JOHN JEFFERSON SELVE — But, to quote Hegel, doesn’t thought always lag behind our technological evolution and the artificial intel- ligence that is going to govern us?
BERNARD STIEGLER — What algorithms do, when they go four million times faster than we do, is not thought — it’s calculation. And a system that comes round to self-calculating also becomes self-referential and entropic. Let’s be a bit more Kantian here. What constitutes thinking is not just analysis and calculation — it’s the synthesis that is capable of taking a decision that no calculation will ever take. A good doctor, for example, takes decisions that are singular every time because a patient is always singular. Analysis deals with things that are calculable; synthesis, with the incalculable. To put it another way, entropy is calculable; negentropy is incal- culable. The first person to show this was the zoologist and paleontologist Georges Cuvier: however much we may know about the history of a species, we cannot anticipate its future. And, from this viewpoint, thought is faster than the calculations of algorithms (two-thirds of the speed of light) — it is a bifurcation that goes infinitely faster because it cannot be calculated. It’s a matter not of quantification but of qualification.
JOHN JEFFERSON SELVE — You’re an optimist?

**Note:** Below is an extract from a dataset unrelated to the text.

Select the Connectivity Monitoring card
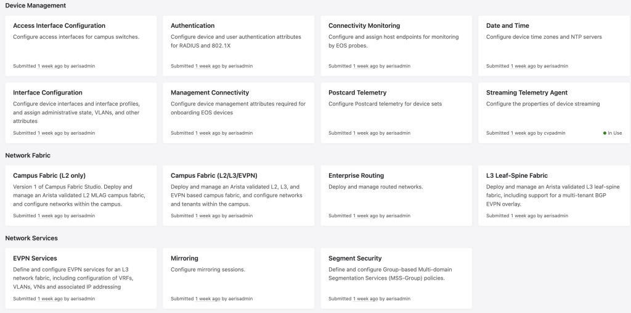pyautogui.click(x=396, y=46)
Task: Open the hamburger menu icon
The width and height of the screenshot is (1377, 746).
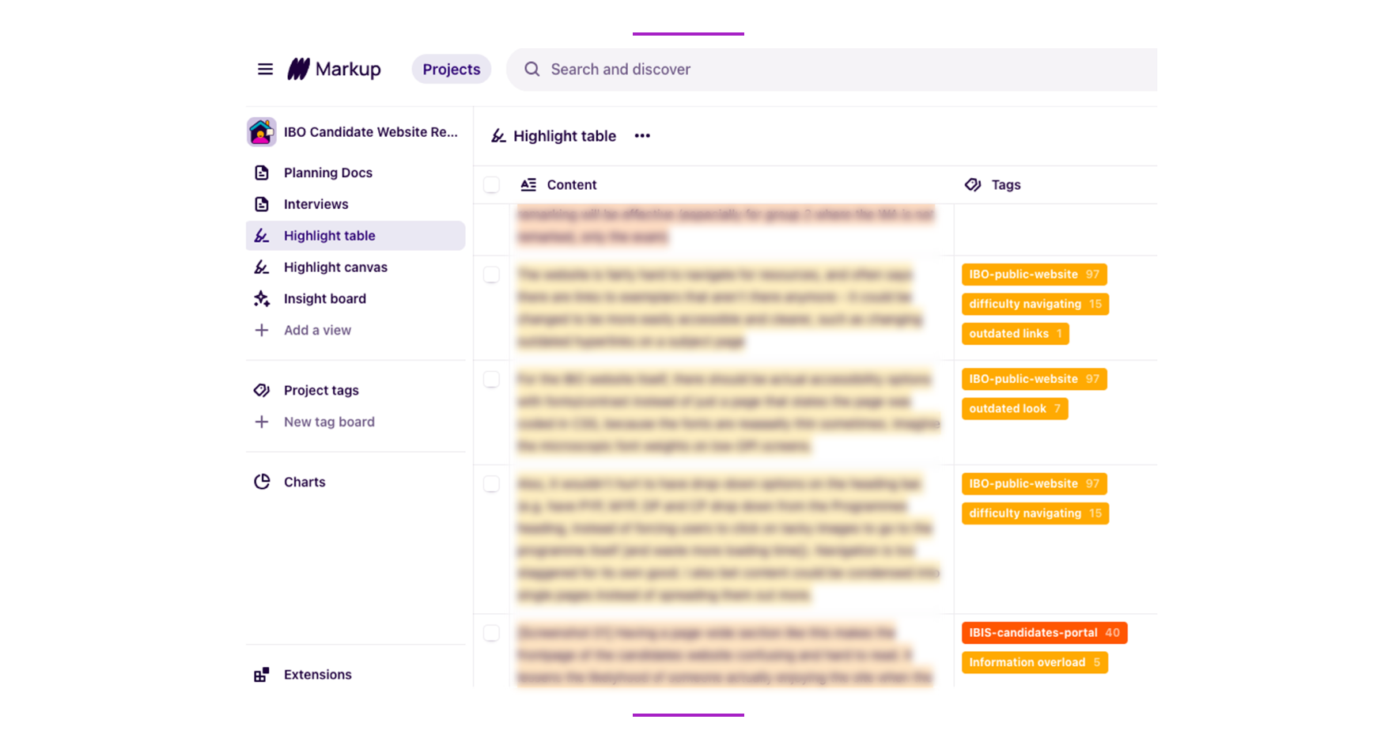Action: pos(265,70)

BERNARD STIEGLER — I’m neither an optimist nor a pessimist — those are just moods. If you’re fighting on the front line, you don’t ask yourself those kinds of questions. You go for it, and that’s all. We need to do now what is necessary to get ourselves out of this mess as best we can. We have to be rational. That said, you do need courage, and what is going to stiffen that? It’s resolution. Telling yourself that there is no alternative. And, at the same time, it means starting to dress (panser) the wounds — that is to say, to think (penser) in terms of acting, and acting to heal wounds. That is what I set out in my latest book, Qu’Apelle-t- on Panser? [What Is Called Caring?]. The objectives that are being pursued in Seine-Saint-Denis are also being worked on by an international group that on January 10, 2020, will present at the Palace of Nations in Geneva a memorandum of understanding written by a group of scientists, economists, jurists, artists, philosophers, and citizens in response to the speeches given by António Guterres at the UN headquarters and then at Davos over the past year. You will find the general ideas and latest developments on the website internation.world. It puts forward for the whole world a method of transition based on research carried out by the contributive learning territories on varying scales, from village to state, proposing the constitution of what, following the foundation of the League of Nations by President Woodrow Wilson on January 10, 1920, the anthropologist Marcel Mauss called an “internation.”